===== MATERIAL PROVIDED
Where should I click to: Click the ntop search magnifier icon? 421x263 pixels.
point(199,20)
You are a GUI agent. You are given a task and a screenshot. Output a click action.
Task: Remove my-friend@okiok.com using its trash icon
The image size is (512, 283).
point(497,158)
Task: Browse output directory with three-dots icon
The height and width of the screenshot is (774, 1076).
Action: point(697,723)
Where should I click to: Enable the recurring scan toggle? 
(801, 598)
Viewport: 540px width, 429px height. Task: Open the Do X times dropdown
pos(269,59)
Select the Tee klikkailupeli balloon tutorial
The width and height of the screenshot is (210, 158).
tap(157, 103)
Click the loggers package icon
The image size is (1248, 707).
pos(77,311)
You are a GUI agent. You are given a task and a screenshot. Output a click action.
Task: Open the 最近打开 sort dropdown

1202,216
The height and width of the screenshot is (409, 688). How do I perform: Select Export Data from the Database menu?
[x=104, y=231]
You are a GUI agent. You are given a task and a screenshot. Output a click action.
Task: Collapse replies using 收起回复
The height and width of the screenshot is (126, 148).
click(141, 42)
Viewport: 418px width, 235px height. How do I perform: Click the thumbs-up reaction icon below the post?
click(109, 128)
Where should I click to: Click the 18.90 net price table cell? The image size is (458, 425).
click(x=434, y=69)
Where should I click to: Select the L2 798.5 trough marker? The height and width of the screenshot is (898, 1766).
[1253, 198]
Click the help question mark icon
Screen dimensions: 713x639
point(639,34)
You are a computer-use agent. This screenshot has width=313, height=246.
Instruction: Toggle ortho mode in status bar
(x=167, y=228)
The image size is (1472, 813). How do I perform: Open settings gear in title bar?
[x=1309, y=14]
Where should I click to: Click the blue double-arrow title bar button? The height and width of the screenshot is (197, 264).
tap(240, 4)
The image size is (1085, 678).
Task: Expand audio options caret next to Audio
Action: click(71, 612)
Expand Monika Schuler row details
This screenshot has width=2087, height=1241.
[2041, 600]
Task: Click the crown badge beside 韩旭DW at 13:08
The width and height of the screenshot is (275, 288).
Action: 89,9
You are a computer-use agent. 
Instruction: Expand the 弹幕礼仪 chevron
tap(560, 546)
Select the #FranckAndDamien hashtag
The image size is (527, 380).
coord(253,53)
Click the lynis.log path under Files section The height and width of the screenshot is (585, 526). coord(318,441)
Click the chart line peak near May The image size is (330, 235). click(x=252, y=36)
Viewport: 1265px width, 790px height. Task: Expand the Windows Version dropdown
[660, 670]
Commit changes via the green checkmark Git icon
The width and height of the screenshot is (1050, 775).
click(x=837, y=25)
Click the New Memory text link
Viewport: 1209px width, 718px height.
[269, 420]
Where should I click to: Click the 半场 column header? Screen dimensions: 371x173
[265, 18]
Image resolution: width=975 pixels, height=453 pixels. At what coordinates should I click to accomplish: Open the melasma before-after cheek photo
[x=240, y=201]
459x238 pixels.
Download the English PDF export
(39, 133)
==========
Count the lines above that contain the word "Select", and reply with only the number.

> [FINISHED EXERCISE]:
4